**Problem 1:**
Answer these questions from the Marian Collier biography:
(a) Which artistic group is she associated with?
(b) At which school did she study painting?
(c) Which two venues showed her work?
**Problem 2:** Write the next part of the Marian Collier biography, starting after its final sentence.

**Document excerpt:**
- - - - - - -

British painter (1859–1887)

Marian "Mady" Collier (1859–1887) also spelled as Marion Huxley, was a British painter and is associated with the Pre-Raphaelite Brotherhood.

== Biography ==
Marian Huxley was born in 1859 in London, to father Thomas Henry Huxley and mother Henrietta Anne Heathorn. She had seven siblings, including her brother Leonard Huxley. She studied painting at the Slade School of Fine Art in London. Her work was shown at the Royal Academy of Arts and the Grosvenor Gallery.

- - - - - - -

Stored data

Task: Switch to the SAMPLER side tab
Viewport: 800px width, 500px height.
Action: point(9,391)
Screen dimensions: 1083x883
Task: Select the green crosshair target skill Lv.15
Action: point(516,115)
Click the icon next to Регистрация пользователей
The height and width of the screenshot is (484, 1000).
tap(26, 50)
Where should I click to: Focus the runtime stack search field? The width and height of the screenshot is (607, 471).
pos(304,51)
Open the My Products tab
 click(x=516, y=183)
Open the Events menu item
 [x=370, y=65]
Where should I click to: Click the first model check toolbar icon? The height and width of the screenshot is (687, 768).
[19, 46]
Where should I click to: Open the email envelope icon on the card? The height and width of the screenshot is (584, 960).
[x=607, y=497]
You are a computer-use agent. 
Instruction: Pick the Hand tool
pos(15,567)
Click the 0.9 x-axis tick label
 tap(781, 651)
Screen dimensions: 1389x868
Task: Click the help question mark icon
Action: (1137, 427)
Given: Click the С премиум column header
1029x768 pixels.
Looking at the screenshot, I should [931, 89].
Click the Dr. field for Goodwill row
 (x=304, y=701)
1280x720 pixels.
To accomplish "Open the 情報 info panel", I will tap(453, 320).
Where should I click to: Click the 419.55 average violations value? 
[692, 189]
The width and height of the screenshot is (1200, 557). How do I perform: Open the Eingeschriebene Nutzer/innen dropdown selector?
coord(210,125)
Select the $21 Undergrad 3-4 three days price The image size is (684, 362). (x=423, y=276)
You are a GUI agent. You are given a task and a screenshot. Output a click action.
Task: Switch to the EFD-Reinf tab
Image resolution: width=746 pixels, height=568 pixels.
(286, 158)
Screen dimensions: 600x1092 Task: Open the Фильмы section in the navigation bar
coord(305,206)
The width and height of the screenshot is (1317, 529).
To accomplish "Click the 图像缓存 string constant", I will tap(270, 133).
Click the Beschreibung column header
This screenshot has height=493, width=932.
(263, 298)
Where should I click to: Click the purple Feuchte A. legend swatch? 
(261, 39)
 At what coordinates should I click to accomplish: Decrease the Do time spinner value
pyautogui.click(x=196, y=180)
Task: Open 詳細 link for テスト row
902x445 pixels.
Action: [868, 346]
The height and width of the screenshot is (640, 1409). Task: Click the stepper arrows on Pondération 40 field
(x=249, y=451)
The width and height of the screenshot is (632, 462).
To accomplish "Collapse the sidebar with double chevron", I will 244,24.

- - - - - - -

**Reply 1:**
(a) The Pre-Raphaelite Brotherhood.
(b) The Slade School of Fine Art in London.
(c) The Royal Academy of Arts and the Grosvenor Gallery.

**Reply 2:**
On 30 June 1879 Huxley married the British writer and portrait painter, John Collier, also a Slade graduate. Together they had a daughter named Joyce, their only child in 1884. After the birth of Joyce, Huxley suffered from "nervous hysteria" (possibly postpartum depression) and in November 1887 she was taken to Paris for treatment with Jean-Martin Charcot, however, she contracted pneumonia and died in December 1887. She had erratic behavior and possibly mental illness, which appeared to increase in symptoms before she died.

After Marian died, John Collier married her younger sister Ethel Huxley in 1889 in Norway.

Collier's work can be found in museum collections, including at the National Portrait Gallery in London, and the Science Museum in London.